O jovem Kelvin Coutinho, de 20 anos, surge como candidato a ser relacionado pela primeira vez para uma partida oficial do time principal. Titular da equipe sub-20, o defensor vem sendo acompanhado de perto pela comissão técnica e já havia sido chamado por Artur Jorge para o amistoso contra o Grêmio, realizado em julho. É tratado internamente como uma joia do clube.
Kelvin chegou ao Cruzeiro em agosto de 2023, após passagem pelo São Bento. Antes disso, o jogador também atuou nas categorias de base de Fluminense e Marília-SP. O clube renovou recentemente o contrato do zagueiro até dezembro de 2029, com multa rescisória estipulada em 100 milhões de euros.
A necessidade de buscar alternativas está relacionada principalmente à ausência de Fabrício Bruno, que cumprirá suspensão no duelo contra o Vasco. Já Jonathan Jesus dificilmente terá condições de entrar em campo por causa de um problema no ombro esquerdo sofrido na partida contra o Atlético-MG. Até para resguardá-lo do jogo decisivo de terça-feira, na partida de volta contra o maior rival, pela Copa do Brasil, Jonathan sequer é especulado para o jogo de sábado. Com isso, a comissão técnica precisa administrar o elenco reduzido e evitar novos problemas antes do clássico.
No momento, João Marcelo e Lucas Villalba são os únicos zagueiros profissionais em plenas condições de atuar. A situação, porém, ganha um novo desafio porque Villalba vem sendo utilizado como lateral-esquerdo e também é cotado para começar como titular nessa posição diante do Vasco. Contudo, até pelo elenco celeste ser curto, Villalba poderia voltar a atuar de forma central, o que o desgastaria menos e Rojas voltaria à lateral.
O cenário ocorre justamente em um período de instabilidade defensiva do Cruzeiro.

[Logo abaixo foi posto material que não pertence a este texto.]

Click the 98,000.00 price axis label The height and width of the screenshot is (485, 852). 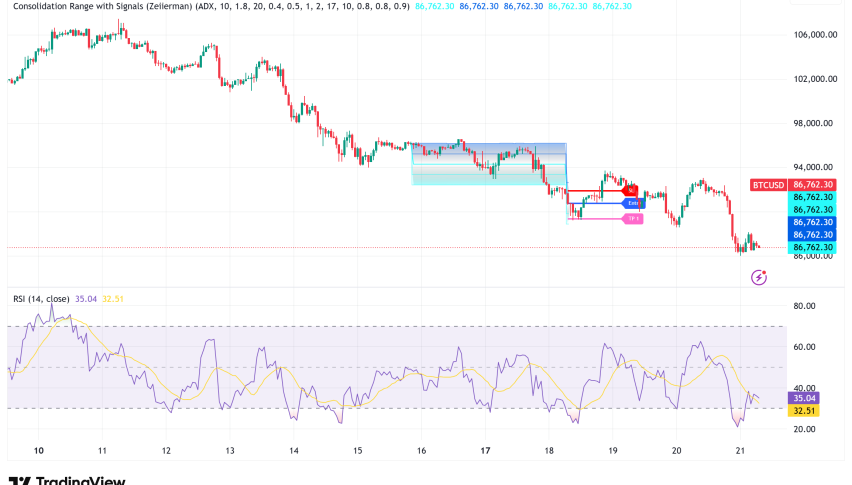coord(811,123)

Após uma evolução importante no início do trabalho de Artur Jorge, a equipe passou a sofrer gols em seis partidas consecutivas, algo que não havia acontecido nos primeiros quatro meses do treinador no comando. A última vez que a Raposa terminou uma partida sem ser vazada foi no duelo contra a Chapecoense, pelas oitavas de final da Copa do Brasil.